その光が通った後には黒き泥も、呪いも無く、僅かに植物の新芽が顔を覗かせ、アマテラスの手を持ってしても消えることのなかった信仰都市の最南端には枯れ果てた大地ではなく、無数の花が咲き誇り、一陣の風がそこに立っていた女性の黒髪を揺らすと同時、吹き抜ける風を受けて花がその花弁の一部を舞い散らせる。


それを受けてリアはつい瞳を閉じて、右手で視界を遮ってしまう。そうして、数秒後に風が止むと目を開き、そこに映った目を疑うような光景に息を呑み、目を見開いた後、微笑みを見せる。


光りが過ぎ去り、無数の花が咲き誇る花畑と化した大地に佇むメイド服に身を通した一人の少女。この世界で初めてリアに出来た親友の姿が、そこにあったから。


「そう、励ましに来てくれたのね」


少女は何も言いはしない。元より、形をこうして留めているだけでも奇跡に近い。それはこの都市の願いが最後に残したリアへの餞別。───これより来る、終末の具現。かつて世界の終わりに姿を現したという終の獣。


───大預言者クラヴァー・リストロミアが残した避けられぬ結末。それに唯一抗うことのできる人間にせめてもの贈り物として彼等は彼女の記憶にある最も温かい光景、そこに居た少女を形だけでもとここに呼び出したのだ。


その少女は振り返り、リアの方へと顔を向けると、笑顔を見せて風に吹かれて舞う花弁と共にその姿を霧散させる。


『頑張ってね、リアちゃん』


───過ぎ去りし、過去の憧憬。そこにこびりついて離れない彼女の声が、聞こえた気がした。


リアがアスバトロアとして剣神へと成り、正義の具現者となったあの日、あの瞬間まで、ただのリアでしかなかった私を友人と呼んでくれた貴女の顔を、声を、仕草を忘れることは無かった。


けれど、やはりそれは記憶の中の記録でしかなく、どれだけ過去を想っても私の心が満たされることは無い。


けれど、こうして私の前に貴女が現れても、リア・アスバトロアはその僅かな邂逅を噛み締めることも、抱きしめてあげることも出来はしない。


───その心は、リア・アスバトロアという存在はもう永遠に満たされることはない。それを承知の上で私は剣を取ったのだから。

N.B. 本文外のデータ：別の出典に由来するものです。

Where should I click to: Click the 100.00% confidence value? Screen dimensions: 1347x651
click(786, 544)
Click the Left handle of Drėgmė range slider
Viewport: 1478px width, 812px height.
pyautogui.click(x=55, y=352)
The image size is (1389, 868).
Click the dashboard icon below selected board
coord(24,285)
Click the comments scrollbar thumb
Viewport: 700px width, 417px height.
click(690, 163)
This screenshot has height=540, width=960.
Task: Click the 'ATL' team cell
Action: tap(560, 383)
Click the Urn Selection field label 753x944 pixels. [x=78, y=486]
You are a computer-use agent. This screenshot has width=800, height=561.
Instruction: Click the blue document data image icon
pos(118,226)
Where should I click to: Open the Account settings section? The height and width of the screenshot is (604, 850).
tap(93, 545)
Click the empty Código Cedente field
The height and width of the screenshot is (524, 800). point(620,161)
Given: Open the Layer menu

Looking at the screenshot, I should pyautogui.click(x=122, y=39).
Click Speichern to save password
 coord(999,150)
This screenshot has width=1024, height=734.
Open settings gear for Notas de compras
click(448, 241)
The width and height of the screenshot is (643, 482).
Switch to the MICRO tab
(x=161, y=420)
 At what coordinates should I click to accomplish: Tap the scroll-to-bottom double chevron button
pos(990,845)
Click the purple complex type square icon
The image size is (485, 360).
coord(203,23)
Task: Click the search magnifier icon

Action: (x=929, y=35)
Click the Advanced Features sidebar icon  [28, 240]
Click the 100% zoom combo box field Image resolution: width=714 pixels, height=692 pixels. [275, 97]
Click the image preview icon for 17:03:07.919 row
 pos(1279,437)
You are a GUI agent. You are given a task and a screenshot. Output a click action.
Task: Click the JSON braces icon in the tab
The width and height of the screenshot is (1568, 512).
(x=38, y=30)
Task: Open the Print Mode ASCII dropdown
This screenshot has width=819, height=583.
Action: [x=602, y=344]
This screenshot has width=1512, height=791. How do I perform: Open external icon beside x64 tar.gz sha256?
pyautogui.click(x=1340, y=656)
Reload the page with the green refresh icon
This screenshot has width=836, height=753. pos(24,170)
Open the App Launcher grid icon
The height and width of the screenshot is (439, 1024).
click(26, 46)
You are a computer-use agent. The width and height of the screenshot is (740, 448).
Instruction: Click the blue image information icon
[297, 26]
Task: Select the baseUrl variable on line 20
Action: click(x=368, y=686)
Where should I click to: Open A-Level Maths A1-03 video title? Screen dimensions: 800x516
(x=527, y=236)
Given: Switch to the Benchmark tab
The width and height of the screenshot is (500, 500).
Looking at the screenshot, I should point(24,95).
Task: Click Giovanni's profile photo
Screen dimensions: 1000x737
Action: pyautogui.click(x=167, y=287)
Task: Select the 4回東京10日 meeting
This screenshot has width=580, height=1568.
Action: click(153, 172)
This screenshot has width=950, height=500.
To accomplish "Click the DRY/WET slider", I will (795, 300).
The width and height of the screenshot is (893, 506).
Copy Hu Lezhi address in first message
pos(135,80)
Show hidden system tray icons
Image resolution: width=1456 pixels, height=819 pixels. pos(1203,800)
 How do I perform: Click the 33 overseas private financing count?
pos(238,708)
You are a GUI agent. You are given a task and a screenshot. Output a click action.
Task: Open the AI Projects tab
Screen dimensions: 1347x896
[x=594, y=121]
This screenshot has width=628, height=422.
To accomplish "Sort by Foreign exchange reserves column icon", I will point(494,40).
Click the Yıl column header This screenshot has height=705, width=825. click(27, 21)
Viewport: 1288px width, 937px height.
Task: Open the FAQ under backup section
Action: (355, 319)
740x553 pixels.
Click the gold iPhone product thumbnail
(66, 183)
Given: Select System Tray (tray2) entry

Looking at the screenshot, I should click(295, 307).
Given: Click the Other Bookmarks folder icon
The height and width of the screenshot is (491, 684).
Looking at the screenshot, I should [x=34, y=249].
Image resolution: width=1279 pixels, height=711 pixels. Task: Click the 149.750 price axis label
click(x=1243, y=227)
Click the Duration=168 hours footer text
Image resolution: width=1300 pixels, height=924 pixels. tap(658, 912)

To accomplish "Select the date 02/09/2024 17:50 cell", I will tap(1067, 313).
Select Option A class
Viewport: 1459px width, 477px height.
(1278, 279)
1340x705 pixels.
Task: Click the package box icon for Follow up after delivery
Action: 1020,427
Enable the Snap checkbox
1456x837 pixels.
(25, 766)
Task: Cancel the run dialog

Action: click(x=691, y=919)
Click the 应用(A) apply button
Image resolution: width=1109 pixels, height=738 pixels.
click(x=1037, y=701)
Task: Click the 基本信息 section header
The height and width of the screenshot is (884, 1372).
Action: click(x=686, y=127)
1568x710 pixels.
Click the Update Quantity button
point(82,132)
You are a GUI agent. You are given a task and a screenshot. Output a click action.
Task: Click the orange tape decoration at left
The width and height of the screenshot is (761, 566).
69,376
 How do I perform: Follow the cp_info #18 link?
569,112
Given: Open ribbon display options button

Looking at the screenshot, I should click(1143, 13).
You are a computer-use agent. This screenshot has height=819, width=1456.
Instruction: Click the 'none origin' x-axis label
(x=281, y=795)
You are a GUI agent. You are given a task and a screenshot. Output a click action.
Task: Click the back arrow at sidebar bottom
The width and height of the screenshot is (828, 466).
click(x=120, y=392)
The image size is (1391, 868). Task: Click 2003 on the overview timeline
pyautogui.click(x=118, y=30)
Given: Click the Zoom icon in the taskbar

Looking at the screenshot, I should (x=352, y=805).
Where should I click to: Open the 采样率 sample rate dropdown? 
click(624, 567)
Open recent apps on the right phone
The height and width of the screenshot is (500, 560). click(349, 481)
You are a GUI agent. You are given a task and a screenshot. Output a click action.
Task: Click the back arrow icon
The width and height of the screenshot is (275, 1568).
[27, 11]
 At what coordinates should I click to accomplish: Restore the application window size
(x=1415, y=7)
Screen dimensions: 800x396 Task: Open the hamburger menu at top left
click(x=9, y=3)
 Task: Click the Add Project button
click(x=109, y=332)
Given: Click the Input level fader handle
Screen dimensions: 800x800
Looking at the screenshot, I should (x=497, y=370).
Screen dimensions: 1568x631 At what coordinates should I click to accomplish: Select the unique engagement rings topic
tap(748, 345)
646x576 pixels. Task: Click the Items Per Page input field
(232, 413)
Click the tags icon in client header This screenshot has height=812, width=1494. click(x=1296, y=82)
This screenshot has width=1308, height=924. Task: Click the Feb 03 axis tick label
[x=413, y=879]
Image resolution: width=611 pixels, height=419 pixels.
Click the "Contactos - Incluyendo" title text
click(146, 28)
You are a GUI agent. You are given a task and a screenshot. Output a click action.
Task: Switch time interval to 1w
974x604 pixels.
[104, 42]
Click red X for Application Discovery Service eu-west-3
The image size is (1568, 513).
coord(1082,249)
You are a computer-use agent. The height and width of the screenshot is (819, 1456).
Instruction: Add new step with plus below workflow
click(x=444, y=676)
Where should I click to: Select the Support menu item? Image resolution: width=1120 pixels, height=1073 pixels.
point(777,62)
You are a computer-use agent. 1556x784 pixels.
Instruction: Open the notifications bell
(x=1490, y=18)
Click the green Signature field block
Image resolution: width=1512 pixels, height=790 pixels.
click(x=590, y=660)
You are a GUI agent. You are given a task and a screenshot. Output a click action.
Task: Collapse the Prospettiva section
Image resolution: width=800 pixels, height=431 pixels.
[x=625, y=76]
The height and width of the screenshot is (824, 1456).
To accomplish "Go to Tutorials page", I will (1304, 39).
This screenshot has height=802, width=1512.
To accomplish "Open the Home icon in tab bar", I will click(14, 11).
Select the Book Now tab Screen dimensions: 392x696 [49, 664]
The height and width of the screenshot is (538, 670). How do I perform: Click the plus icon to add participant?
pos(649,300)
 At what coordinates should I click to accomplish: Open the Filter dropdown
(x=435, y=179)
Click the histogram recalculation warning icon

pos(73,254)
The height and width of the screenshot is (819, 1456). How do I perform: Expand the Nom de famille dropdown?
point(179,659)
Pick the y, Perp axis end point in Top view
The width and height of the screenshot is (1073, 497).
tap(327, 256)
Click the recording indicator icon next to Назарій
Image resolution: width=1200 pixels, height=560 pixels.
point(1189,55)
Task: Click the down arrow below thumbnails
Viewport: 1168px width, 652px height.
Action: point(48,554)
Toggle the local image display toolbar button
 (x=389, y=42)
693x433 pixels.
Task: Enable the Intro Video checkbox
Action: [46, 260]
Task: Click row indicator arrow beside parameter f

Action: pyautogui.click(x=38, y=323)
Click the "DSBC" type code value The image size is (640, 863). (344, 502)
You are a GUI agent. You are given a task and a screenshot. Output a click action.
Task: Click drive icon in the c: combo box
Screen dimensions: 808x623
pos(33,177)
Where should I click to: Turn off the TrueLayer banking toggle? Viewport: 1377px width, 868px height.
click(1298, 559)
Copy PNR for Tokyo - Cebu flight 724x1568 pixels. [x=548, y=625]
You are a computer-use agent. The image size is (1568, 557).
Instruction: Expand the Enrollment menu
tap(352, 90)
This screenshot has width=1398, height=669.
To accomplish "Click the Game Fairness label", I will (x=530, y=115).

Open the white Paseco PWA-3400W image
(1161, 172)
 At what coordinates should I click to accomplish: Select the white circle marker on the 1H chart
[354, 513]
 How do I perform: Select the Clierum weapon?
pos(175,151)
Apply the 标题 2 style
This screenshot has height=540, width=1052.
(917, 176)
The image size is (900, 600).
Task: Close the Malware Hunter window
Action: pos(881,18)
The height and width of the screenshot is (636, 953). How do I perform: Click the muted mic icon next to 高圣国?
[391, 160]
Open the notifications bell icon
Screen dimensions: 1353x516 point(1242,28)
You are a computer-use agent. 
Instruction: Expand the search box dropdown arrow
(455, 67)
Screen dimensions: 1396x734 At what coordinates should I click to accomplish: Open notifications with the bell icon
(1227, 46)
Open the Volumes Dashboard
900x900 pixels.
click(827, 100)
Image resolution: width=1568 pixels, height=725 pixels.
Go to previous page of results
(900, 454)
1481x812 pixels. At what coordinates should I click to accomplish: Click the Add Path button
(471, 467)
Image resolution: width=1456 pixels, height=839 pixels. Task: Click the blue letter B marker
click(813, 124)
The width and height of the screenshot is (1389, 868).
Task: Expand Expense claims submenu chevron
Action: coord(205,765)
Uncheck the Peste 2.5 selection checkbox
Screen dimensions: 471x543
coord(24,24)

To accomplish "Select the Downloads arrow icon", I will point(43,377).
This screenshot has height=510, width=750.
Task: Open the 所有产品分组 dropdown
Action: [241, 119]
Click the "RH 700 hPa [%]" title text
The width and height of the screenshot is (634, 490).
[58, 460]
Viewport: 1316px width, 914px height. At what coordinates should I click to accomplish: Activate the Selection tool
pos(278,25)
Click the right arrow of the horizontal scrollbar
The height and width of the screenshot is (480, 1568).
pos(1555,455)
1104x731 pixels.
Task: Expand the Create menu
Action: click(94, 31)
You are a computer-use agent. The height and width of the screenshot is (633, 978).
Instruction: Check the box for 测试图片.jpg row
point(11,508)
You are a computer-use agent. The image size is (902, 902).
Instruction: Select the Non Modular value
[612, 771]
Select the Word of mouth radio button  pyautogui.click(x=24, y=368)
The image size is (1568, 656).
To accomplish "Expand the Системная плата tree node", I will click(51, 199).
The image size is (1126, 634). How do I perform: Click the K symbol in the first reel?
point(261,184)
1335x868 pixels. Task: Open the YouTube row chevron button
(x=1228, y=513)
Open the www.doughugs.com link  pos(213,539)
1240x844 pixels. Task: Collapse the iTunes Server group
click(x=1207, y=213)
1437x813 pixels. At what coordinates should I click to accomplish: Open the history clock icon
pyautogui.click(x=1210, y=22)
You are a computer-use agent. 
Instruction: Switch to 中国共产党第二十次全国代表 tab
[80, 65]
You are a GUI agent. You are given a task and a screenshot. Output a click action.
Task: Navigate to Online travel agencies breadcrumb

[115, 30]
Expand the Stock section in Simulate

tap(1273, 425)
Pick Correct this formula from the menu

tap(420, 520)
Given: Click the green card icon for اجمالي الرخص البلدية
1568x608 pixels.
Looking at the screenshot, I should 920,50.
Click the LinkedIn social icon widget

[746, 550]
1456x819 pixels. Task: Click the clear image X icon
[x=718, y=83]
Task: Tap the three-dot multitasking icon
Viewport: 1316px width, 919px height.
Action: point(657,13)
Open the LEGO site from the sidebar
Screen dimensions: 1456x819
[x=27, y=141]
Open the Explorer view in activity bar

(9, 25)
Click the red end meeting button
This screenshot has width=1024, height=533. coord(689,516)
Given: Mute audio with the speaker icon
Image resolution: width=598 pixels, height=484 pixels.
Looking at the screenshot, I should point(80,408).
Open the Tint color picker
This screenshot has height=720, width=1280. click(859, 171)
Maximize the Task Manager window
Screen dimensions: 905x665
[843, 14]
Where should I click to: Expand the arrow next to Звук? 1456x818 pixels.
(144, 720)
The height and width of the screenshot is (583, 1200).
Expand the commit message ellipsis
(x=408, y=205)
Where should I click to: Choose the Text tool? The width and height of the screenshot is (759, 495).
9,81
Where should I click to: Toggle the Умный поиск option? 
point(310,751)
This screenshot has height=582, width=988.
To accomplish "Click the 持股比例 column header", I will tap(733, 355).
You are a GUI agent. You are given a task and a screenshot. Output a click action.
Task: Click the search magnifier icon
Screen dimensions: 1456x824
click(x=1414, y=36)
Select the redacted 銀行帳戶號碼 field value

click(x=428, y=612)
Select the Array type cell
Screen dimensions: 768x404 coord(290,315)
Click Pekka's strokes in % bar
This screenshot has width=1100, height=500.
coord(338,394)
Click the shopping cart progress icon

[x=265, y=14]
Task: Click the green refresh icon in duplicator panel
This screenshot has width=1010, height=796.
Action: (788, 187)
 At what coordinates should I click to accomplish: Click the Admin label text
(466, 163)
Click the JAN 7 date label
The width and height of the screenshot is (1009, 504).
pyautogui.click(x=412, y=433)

燃え続ける屋敷の前、そこに立つ少女は振り返り、そこに映った自らの影を見やる。少女からは想像できないほど長く伸びるその影がニタリと笑うと、リアは何かに誘われるようにその腰にある剣へ手を伸ばす。


そうして───終わりが訪れる。


一つの物語の終わり、即ち世界の滅びに際して現れる原初の災厄にして、終の獣。創世神話、世界が如何にして成ったかを書き記した書物、世界最古の文献に残された神話よりも更に古き時代。ごく一部の地域で伝承として伝えられ、創世よりも前、当時この惑星に生きていた『何か』が残した壁画───そこに記された3体の獣。


その一つが信仰都市の終わり、否。今となってはその在り方を一つの都市ではなく、アマテラスという異邦の神を持ってして独立し、歪とは言え『世界』と呼ぶに相応しくなったこの場所に姿を現す。


その出現と共に先程まで吹いていた風は時間を停止したかのように吹き止み、咲き誇っていた花々が次第に蕾へと帰化していく。 


その異常な光景の1秒後。

リアの体と意識、全てを黒が包み込み───その存在を世界から消失させた。